2. Validate AI’s decision-making

Before giving AI any control, let it run in read-only mode and compare its recommendations to what your team would decide. You’ll know it’s ready for the next step if it consistently aligns with your policies and expectations.

3. Gradually give AI more control

Once AI proves itself, start allowing it to make low-risk decisions, like automating approvals for routine access requests. This allows you to monitor how it handles real-world scenarios without fully handing over the reins.

4. Closely monitor AI’s performance

Even as AI takes on more responsibility, regular audits are a must. You need visibility into how decisions are being made and the ability to catch and correct any issues early on.

5. Scale AI’s role at a manageable pace

As confidence in AI grows, you can start using it for more complex decisions. The key is scaling up gradually so you can fine-tune the system along the way.

6. Maintain human supervision

No matter how advanced AI becomes, humans should always have the final say—especially in sensitive access decisions. Keep override capabilities in place and adjust the system as your security needs evolve.

Beyond IAM: Hybrid security

The future of cybersecurity lies in hybrid security models that integrate AI’s analytical capabilities with human expertise to create a resilient and adaptive system. Alexandre mentions that in the future:

“Humans will define policies, guidelines, and frameworks that are governing the implementation of Non-Human Identities (NHI), but the operationalization will require AI (or advanced automation for such process). In this context, stating “AI will” means well-scoped and controlled AI processes whose role is clearly defined within clear boundaries.” 

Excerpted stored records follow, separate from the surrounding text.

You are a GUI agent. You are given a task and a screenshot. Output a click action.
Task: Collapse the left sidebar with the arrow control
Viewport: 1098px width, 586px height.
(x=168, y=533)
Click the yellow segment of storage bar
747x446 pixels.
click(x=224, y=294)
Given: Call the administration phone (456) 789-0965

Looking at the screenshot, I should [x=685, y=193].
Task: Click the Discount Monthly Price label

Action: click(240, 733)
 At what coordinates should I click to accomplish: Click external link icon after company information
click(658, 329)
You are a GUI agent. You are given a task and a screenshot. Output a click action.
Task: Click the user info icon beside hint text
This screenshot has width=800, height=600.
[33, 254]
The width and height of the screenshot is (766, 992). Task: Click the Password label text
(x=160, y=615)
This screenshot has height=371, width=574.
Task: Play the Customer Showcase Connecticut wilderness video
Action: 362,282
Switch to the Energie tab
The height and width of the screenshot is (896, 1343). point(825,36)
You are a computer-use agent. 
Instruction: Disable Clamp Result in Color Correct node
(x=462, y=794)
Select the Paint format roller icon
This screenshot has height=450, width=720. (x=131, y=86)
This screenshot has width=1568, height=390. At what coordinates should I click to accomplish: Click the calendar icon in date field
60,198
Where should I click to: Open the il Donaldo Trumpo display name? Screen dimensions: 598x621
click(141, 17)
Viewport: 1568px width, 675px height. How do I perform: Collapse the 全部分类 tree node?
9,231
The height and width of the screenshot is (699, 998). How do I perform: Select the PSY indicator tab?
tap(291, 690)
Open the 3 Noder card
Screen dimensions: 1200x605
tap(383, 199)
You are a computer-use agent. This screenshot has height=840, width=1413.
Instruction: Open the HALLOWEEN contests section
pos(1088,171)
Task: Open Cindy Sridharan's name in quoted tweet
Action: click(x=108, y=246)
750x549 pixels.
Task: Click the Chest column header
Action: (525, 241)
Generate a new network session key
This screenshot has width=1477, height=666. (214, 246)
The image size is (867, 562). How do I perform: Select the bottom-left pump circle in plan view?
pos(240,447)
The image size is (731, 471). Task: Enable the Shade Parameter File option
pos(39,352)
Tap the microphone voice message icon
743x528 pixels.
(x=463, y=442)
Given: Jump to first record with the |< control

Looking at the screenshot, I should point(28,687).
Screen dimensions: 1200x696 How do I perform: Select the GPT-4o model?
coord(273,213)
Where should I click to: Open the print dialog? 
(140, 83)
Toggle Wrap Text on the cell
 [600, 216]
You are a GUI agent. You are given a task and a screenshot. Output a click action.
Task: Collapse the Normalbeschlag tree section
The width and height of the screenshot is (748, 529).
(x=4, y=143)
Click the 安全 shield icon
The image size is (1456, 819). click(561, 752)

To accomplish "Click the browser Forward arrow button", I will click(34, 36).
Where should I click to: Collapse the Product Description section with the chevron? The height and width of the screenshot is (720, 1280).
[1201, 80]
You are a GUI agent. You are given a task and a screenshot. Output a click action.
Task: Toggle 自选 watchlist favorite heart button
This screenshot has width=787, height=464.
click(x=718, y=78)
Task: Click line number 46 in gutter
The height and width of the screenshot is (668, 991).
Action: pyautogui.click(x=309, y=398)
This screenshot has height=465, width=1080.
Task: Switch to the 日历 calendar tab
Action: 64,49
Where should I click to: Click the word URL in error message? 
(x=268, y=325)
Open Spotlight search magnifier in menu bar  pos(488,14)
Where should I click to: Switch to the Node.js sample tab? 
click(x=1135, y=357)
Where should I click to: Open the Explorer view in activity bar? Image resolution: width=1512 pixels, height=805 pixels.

This is rightly so because AI can process vast amounts of data, detect anomalies, and automate responses at a scale impossible for humans alone. However, without clear boundaries and human oversight, AI-driven security decisions could lead to unintended risks, misconfigurations, or even privilege creep. 

A hybrid security approach ensures that AI enhances efficiency while humans provide strategic direction, ethical considerations, and critical decision-making in complex scenarios.